When writing the function for tokenize_sentences() the unit tests failed on this expectation.
Wrong output values.
Expected: [[‘really’, ‘really’, ‘long’, ‘sentence’, ‘.’, ‘it’, ‘is’, ‘very’, ‘long’, ‘indeed’, ‘;’, ‘so’, ‘long’, ‘…’]]
Got: [[‘really’, ‘really’, ‘long’, ‘sentence.’, ‘it’, ‘is’, ‘very’, ‘long’, ‘indeed;’, ‘so’, ‘long…’]].
I was surprised as I don’t see how you can split the sentence keeping repeated punctuation in its own section without using the python regex library. So I added that and tests passed.
A few lines later in the assignment I see this for the expected output on the test set.
[‘that’, ‘picture’, ‘i’, ‘just’, ‘seen’, ‘whoa’, ‘dere’, ‘!’, ‘!’, ‘>’, ‘>’, ‘>’, ‘>’, ‘>’, ‘>’, ‘>’]

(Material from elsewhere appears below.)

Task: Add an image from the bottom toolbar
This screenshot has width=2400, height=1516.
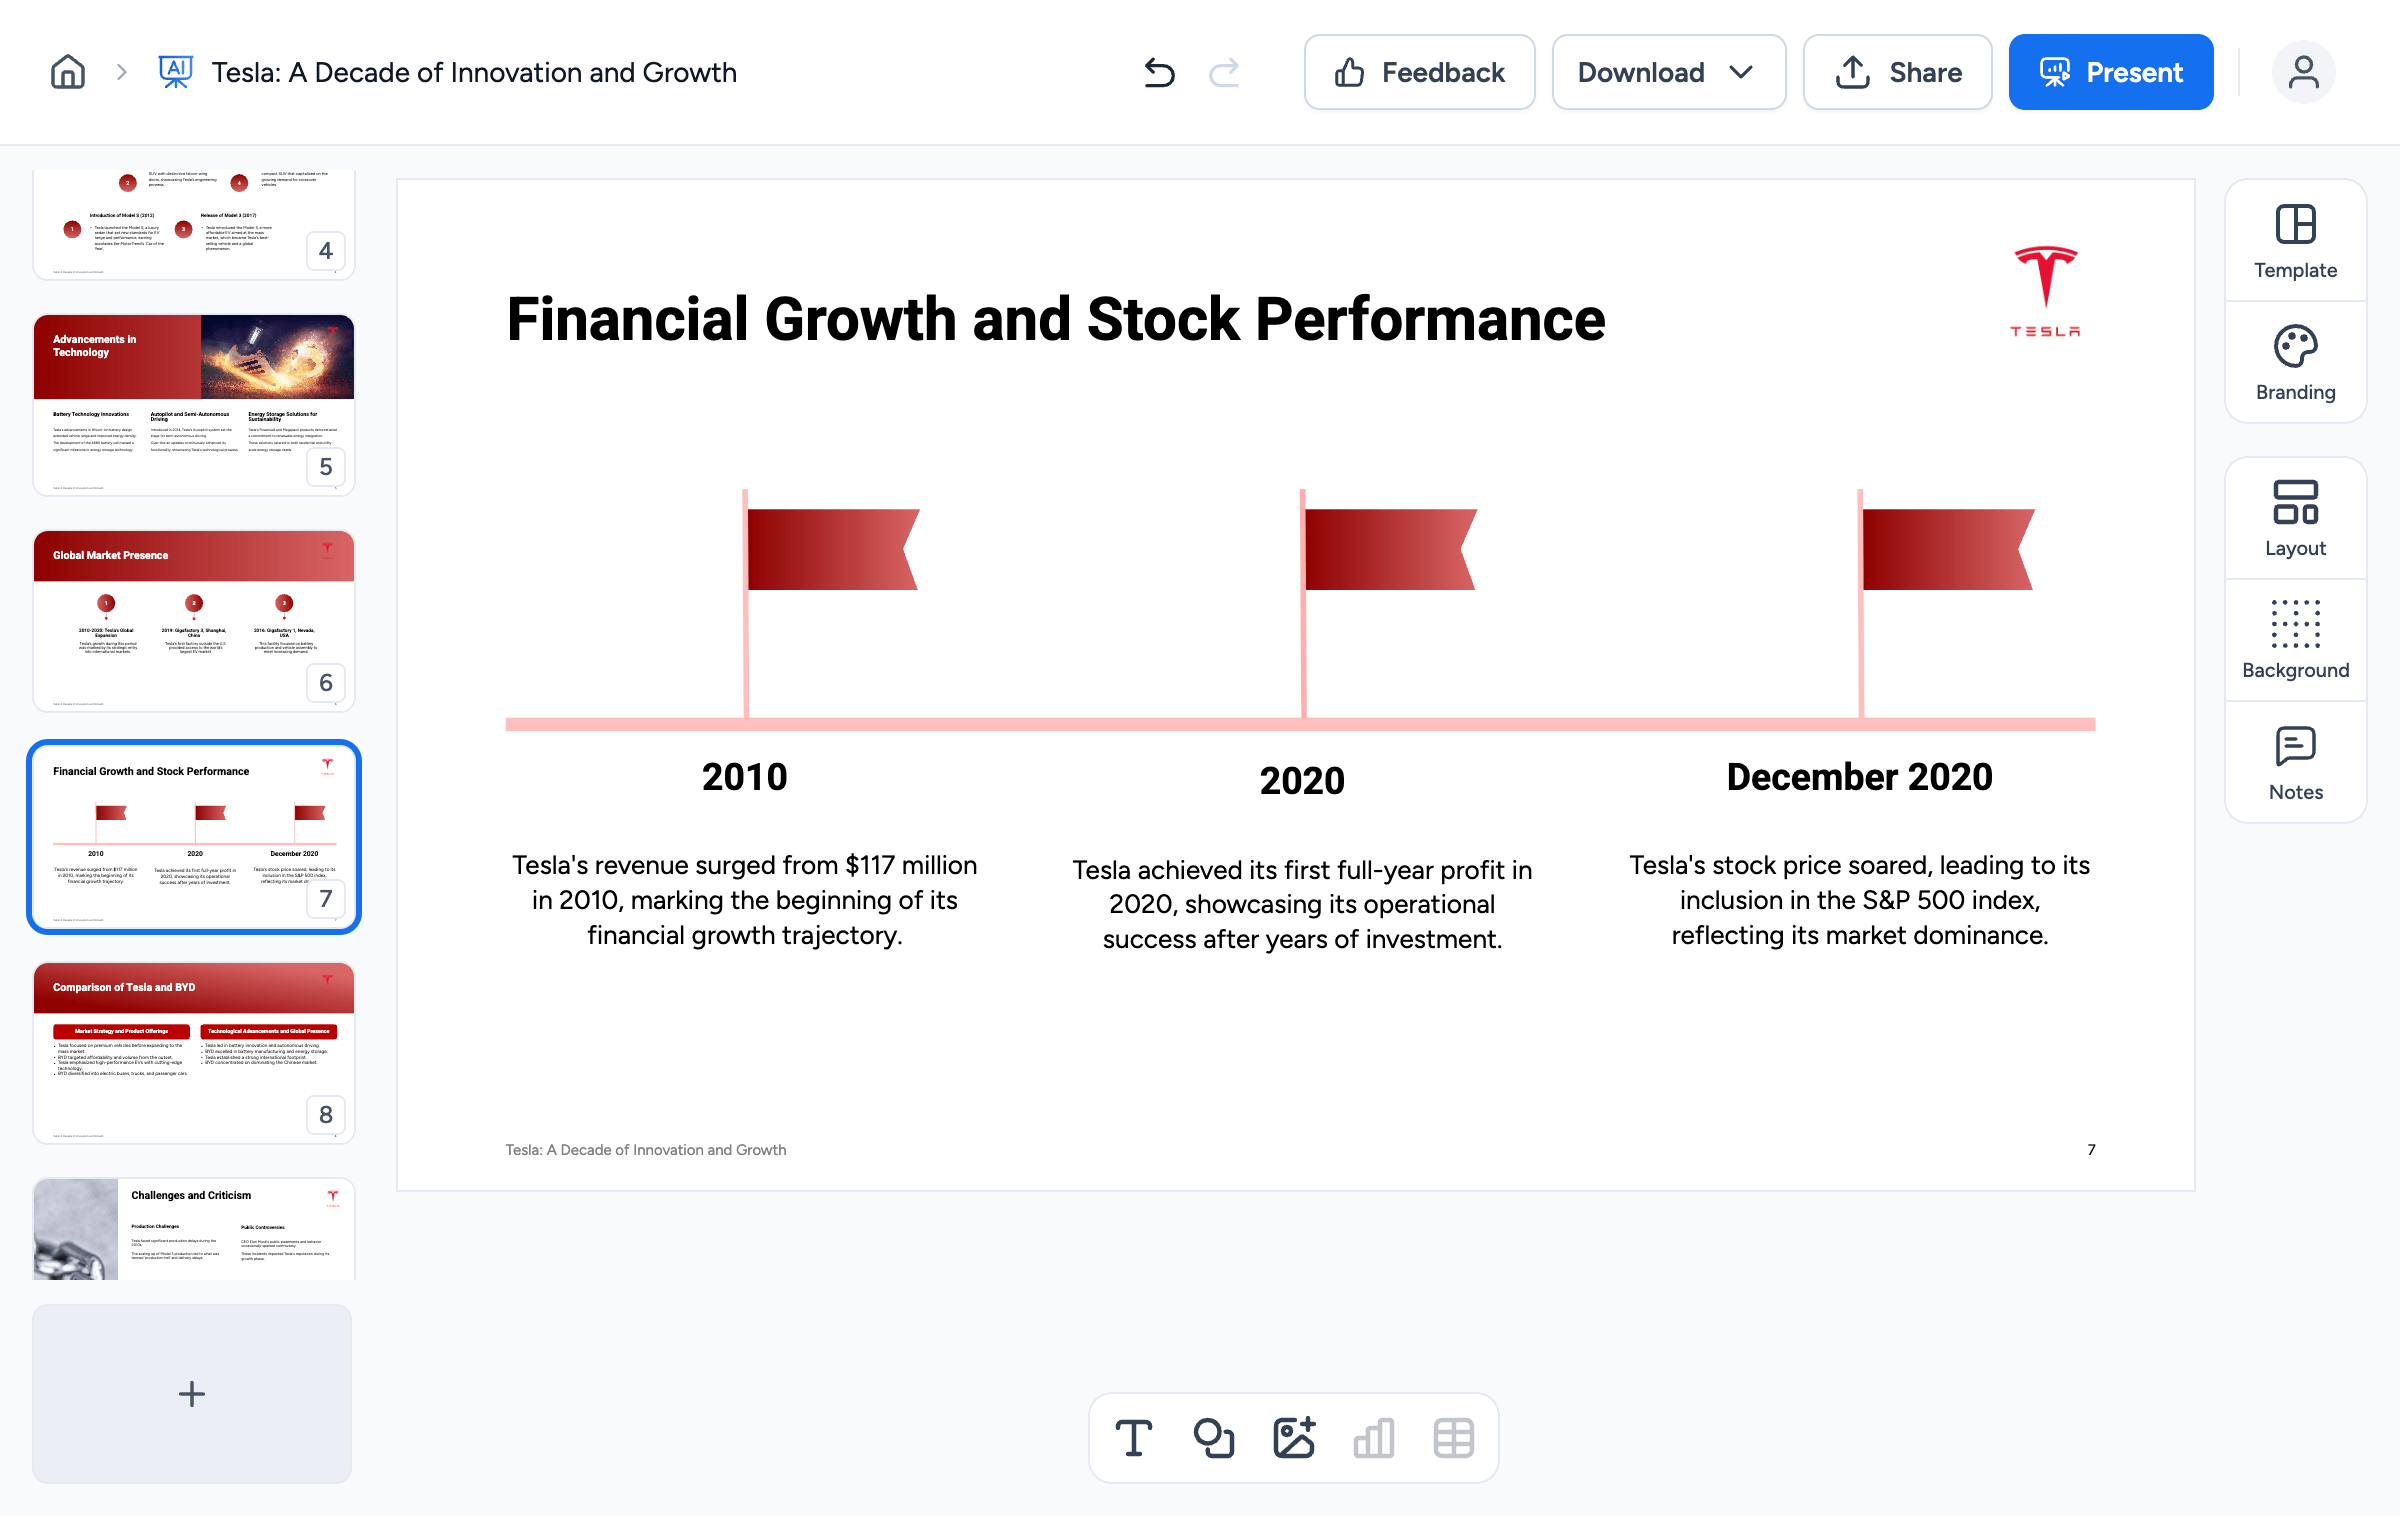Action: pyautogui.click(x=1293, y=1438)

This seems to contradict the unit test expectation. Luckily I was able to proceed. But I am wondering what the expectation is for how the tokenize_sentences() function is supposed to split on repeated punctuation. Should it keep the exclamations together like
‘!!’ or should it split on each character like ‘!’,‘!’?